Diagnosis: Community-acquired pneumonia
PA chest radiograph (left image) demonstrates a patchy right upper lobe parenchymal opacity (arrow). Unenhanced axial CT confirms two adjacent patchy consolidative opacities in the right upper lobe (arrows), consistent with bronchopneumonia.
Discussion
Overview and classification of pneumonia
Pneumonia is infection of the lung parenchyma. Although pneumonia can be caused by several different viral, bacterial, and fungal pathogens, it is clinically divided into community-acquired pneumonia (CAP) and other types of pneumonia associated with current or recent hospitalization. These include:
Hospital acquired pneumonia (HAP), which is thought to be due to microaspiration of secretions in a hospitalized patient, with high prevalence of antibiotic-resistant gram-positive cocci such as methicillin-resistant Staphylococcus aureus (MRSA) and gram-negative bacilli such as Pseudomonas aeruginosa.
Healthcare-associated pneumonia (HCAP), which is defined as pneumonia in a nursing home resident or a patient with a hospitalization within the past 90 days. The causative pathogens are similar to those that cause HAP.
Ventilator-associated pneumonia (VAP), which occurs within 48 hours of mechanical ventilation.
There are 5.6 million cases of CAP reported each year, with up to 1.1 million hospitalizations and associated health care costs of up to $8 billion.
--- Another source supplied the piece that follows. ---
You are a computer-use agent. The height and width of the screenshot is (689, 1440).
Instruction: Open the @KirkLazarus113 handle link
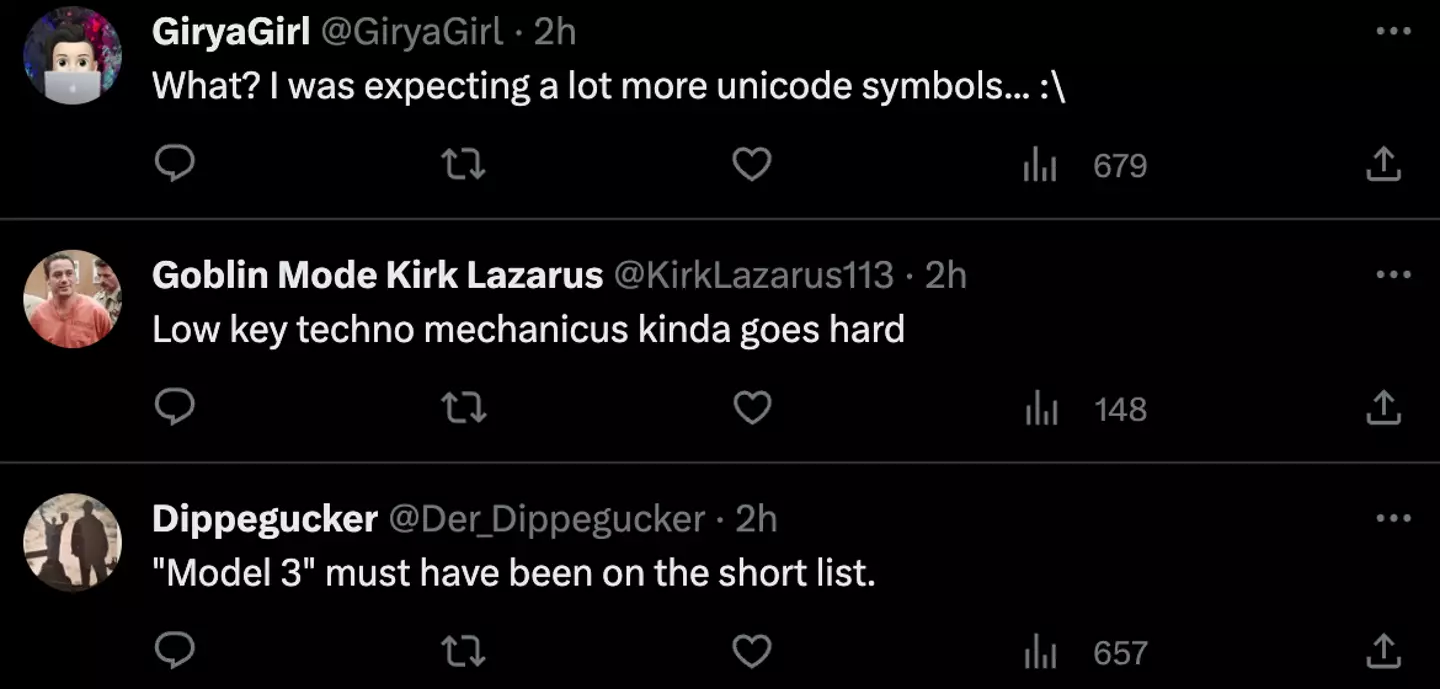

CAP usually starts as an upper respiratory infection, spreading into the distal airways. There are dozens of microorganisms that can cause CAP; however the most common are Streptococcus pneumoniae, viruses, and atypical bacteria such as Mycoplasma pneumoniae.
Imaging patterns of pneumonia
Pneumonia can present with several different patterns of imaging, which may correlate with the causative organism.
Lobar pneumonia (complete opacification of a single lobe) is typically seen with Streptococcus pneumoniae (pneumococcus) or Klebsiella pneumoniae.
Bronchopneumonia (patchy opacification along the bronchovascular bundle, as in this case) can be seen with atypical organisms, Staphylococcus aureus, viral pneumonia, or Legionella pneumophila.
Interstitial pneumonia (diffuse opacification, often partial, of multiple lobes) can be seen with viral pneumonia, Legionella pneumophila, and Pneumocystis jirovecii pneumonia (previously called Pneumocystis carinii pneumonia, or PCP).
Cavitary pneumonia (pneumonia causing cavitation) can be caused by anaerobic bacteria, Klebsiella pneumoniae, Mycobacterium tuberculosis, Staphylococcus aureus, or fungal pneumonia.
Pneumonia imaging
Chest radiography is the primary modality to evaluate for clinically suspected pneumonia. A chest radiograph can identify the presence, location, and extent of disease, and can also detect some complications, such as cavitation, abscess, pneumothorax, and effusion.
CT is an adjunct to the chest radiograph. CT is used for failed medical treatment or lack of radiographic resolution despite clinical improvement. Also, CT can suggest additional or alternative diagnoses.
Pneumonia treatment and follow-up algorithm (in an immunocompetent individual)
If the patient does respond clinically to medical treatment, a follow-up radiograph is recommended to ensure resolution.
For a patient < 50 years old, CAP should clear in 3–4 weeks.
For a patient > 50 years old, CAP should clear in 8–12 weeks.
In cases where the clinical or radiographic findings do not respond to medical treatment, a CT should be performed to evaluate for an alternative explanation.
Pneumonia in an immunosuppressed individual
The immunosuppressed host may have altered immunity due to HIV infection, hematological malignancy, transplant, chemotherapy, chronic corticosteroid use, or diabetes.
In addition to the infectious organisms discussed on the previous page, opportunistic fungal and viral infections are common in the immunosuppressed, including Pneumocystis jirovecii and Aspergillus fumigatus. Additionally, reactivation of latent infections such as tuberculosis occurs much more commonly in the immunosuppressed.
If there is high clinical suspicion for pneumonia in an immunosuppressed patient and the chest radiograph is negative, further imaging with CT is often performed.